Cette déclaration est accompagnée d'une soumission de démolition sans indemnité dans les circonstances prévues à l'article 8, lorsqu'il s'agit :

1° De bâtisses en bois au-delà de la limite de la première zone, pour toutes les places et tous les postes - article 8
2° De bâtisses en maçonnerie au-delà de la même limite, pour les places de la deuxième série et les postes militaires - article 8

3° De travaux confortatifs et de grosses réparations légalement prohibés en matière de grande voirie, aux bâtisses en maçonnerie situées dans la zone de deux cent cinquante mètres des places et des postes, ou dans celle de quatre cent quatre-vingt-sept mètres des places de la première série, lorsque la construction n'a pas déjà fait l'objet d'une soumission, ou que le propriétaire ne peut prouver qu'elle existe antérieurement à l'établissement des servitudes dont elle est grevée (art. 12) ;
4° Des mêmes travaux dans les mêmes conditions, pour les constructions ou portions de constructions qui empiètent sur les limites de la rue militaire (art. 24) ;

5° De reculement de façade ou de pignon par mesure de voirie (art. 13) ;
6° De ponts en bois sur les fossés et cours d'eau non navigables ni flottables (art. 13). Par exception, les dépôts d'engrais ainsi que les dépôts de décombres dans les endroits désignés d'avance par le chef du génie, et les caveaux et signes funéraires de petites dimensions énoncés à l'article 16, ne sont soumis à aucune formalité. Enfin, les baraques mobiles en bois donnent lieu à une soumission de démolition en toute circonstance et sans indemnité (art. 13).

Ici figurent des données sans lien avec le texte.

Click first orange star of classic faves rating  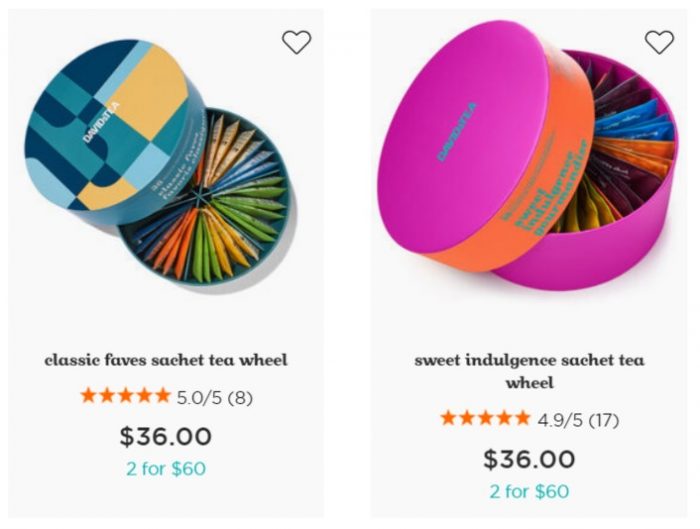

TITRE V - REGISTRES, PLANS ET ÉTATS DESCRIPTIFS CONCERNANT LES CONSTRUCTIONS EXISTANTES

Article 30
Aussitôt après l'homologation du plan de délimitation des zones de servitudes, ou du plan de circonscription de la zone des fortifications, le chef du génie fait déposer à la mairie de la place un registre coté et parafé par le directeur des fortifications. Ce registre est destiné à recevoir les déclarations des propriétaires, lesquels doivent affirmer, d'une part, que leurs constructions existaient dans leur nature et leurs dimensions actuelles avant que le sol sur lequel elles se trouvent ne fût soumis aux servitudes défensives ; et, de l'autre, qu'elles n'ont fait, depuis cette époque, l'objet d'aucune soumission de démolition sans indemnité.
Le dépôt de ce registre est porté à la connaissance des propriétaires par trois publications, faites de mois en mois, dans les communes intéressées, à l'aide d'affiches ou autres modes de publication en usage dans la localité.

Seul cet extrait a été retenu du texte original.